Data protection laws are set to change in a few weeks as we prepare for the introduction of the new General Data Protection Regulation (GDPR). But what do the new rules mean, and why do they matter for GPs?
The GDPR replaces the current Data Protection Act, and will set a stronger framework for how we collect, store and share data across the health and care system in future.
With the current scandal engulfing Facebook and Cambridge Analytica, as well as high profile security breaches affecting a number of sectors over recent years, the new rules come in at a time when public awareness of data issues has never been greater.
It is my strong belief that GDPR will give us the framework we need to build patient confidence in how their information will be accessed and used, and ensure that we can continue to yield the benefits of having a more connected and integrated approach to data management.
At the core of GDPR is the need to appoint a data protection officer or data protection lead within every organisation – a named person responsible for overseeing the handling of sensitive personal data either within a practice or across multiple practices.
All organisations will also be required to demonstrate that they are complying with the new regulations and must report any security breaches within 72 hours in a bid to boost transparency and accountability. We need to have the same fast and forensic approach to addressing any compromised data as we do to failures in patient care – both are fundamentally breaches of patient trust and safety.
The new laws also put more power into the hands of the patient. They will mean that for the first time patient data can be requested and obtained within a month – rather than the current 40 days. They will, in other words, have greater agency and control over how their data is managed than ever before.
There are, clearly, important logistical challenges for GP practices in preparing for the new regulations, which is why we have been working with NHS Digital and the Information Commissioner’s Office to prepare a range of tailored advice to support practices prepare and get to grips with the new rules as quickly as possible.
But let’s not lose sight of why this matters. In the 70 years since the NHS was created, clinicians and scientists have consistently approached data with the guiding principle that it can make a huge difference to patient care. And there is consensus now that this matters now more than ever, not least as we seek to deliver fast, effective transfer of records helping to join up care for patient with complex and multiple conditions.
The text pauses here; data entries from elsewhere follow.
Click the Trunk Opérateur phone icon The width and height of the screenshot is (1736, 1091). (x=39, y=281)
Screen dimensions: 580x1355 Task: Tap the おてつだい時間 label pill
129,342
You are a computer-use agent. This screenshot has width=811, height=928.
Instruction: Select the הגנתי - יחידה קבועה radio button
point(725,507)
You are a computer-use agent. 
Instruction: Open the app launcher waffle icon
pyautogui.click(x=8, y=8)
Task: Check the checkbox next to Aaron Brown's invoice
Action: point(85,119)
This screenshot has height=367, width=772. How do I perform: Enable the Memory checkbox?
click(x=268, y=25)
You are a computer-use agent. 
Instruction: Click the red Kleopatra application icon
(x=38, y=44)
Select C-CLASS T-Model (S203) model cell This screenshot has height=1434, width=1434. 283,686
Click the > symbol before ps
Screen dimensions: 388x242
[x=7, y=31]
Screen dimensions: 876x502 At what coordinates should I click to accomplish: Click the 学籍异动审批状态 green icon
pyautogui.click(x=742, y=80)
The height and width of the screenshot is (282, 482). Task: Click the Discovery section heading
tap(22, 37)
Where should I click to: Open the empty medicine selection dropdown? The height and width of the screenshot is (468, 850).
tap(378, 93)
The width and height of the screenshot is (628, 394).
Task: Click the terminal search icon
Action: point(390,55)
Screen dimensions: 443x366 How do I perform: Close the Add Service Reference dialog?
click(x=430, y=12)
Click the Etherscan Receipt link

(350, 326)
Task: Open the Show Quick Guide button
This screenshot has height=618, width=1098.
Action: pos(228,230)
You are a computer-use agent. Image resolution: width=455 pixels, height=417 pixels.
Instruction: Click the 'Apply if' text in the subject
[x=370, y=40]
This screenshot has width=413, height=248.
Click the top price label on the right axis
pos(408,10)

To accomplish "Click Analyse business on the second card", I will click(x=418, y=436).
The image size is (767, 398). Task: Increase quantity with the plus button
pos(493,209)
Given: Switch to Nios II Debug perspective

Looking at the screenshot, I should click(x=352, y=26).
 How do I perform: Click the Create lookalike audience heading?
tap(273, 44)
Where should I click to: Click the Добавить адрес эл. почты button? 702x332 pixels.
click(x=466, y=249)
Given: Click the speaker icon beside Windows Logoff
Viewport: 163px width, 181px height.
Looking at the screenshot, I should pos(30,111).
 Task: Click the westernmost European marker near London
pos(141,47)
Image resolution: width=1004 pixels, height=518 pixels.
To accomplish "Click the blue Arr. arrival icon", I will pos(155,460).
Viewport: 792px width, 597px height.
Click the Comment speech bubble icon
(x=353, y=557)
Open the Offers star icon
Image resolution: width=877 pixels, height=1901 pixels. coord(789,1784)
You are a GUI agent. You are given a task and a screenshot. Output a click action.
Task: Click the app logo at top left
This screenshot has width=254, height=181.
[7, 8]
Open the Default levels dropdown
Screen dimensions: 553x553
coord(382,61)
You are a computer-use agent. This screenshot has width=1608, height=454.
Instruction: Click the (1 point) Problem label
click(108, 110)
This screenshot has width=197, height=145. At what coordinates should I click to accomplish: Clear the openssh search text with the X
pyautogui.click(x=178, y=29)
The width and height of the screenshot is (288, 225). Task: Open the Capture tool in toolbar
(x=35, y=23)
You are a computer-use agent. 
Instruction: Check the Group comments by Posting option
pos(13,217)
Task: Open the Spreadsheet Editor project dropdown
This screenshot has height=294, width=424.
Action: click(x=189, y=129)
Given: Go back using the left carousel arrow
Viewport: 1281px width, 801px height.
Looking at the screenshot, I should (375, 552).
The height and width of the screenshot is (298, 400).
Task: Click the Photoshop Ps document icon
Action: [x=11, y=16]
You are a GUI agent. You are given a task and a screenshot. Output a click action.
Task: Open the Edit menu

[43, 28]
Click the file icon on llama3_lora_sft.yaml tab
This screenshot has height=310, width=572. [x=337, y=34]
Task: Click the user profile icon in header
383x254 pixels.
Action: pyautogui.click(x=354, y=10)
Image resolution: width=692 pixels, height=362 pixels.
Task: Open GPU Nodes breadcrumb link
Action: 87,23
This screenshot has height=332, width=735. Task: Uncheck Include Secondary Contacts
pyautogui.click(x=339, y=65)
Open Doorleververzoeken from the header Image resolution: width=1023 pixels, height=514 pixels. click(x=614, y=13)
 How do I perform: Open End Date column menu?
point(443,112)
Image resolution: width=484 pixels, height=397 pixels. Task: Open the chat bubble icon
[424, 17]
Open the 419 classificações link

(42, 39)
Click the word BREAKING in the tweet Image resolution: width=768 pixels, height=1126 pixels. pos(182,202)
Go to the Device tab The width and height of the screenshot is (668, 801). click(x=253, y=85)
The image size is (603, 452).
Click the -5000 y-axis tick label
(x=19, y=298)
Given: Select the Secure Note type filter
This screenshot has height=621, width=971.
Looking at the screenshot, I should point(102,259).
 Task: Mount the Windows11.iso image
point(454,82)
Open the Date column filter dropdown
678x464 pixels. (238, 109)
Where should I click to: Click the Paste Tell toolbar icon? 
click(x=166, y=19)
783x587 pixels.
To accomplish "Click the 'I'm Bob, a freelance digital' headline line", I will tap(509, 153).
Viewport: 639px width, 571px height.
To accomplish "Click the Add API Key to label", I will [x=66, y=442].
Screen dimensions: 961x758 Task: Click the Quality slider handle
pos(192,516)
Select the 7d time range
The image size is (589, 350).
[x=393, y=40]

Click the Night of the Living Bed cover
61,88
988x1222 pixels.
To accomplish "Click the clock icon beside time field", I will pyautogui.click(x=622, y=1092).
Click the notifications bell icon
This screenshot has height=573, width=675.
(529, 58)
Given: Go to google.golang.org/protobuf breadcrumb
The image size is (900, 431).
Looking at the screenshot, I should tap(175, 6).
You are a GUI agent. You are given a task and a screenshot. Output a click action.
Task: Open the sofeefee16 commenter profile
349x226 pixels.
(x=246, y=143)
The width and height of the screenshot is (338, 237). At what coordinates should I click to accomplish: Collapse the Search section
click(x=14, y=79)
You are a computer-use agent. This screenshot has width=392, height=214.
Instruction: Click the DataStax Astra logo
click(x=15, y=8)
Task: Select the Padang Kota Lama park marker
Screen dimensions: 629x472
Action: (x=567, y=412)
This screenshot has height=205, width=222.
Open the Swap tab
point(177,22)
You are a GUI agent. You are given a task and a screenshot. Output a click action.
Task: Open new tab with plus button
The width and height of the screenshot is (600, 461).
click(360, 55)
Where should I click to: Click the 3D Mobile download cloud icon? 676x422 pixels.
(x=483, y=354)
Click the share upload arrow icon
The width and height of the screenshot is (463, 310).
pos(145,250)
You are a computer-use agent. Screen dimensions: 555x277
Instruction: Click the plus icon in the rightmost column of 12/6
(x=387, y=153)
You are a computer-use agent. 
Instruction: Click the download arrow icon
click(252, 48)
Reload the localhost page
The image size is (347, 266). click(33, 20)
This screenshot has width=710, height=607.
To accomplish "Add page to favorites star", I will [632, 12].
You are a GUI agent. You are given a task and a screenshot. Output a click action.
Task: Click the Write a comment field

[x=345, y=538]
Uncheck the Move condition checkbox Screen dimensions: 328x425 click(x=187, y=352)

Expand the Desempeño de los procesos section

Yet we can only travel as fast and as far as the public’s confidence allows us, and in a volatile climate, where people are asking serious questions about the ethics of Big Data, the introduction of this new regulation – alongside the work already being done in the wake of Fiona Caldicott’s Review – gives us definitive answers within healthcare.
By implementing the regulation, we can win permission to ensure more patients can benefit from an improved experience and better outcomes as a result of fully integrated and shared personal medical records.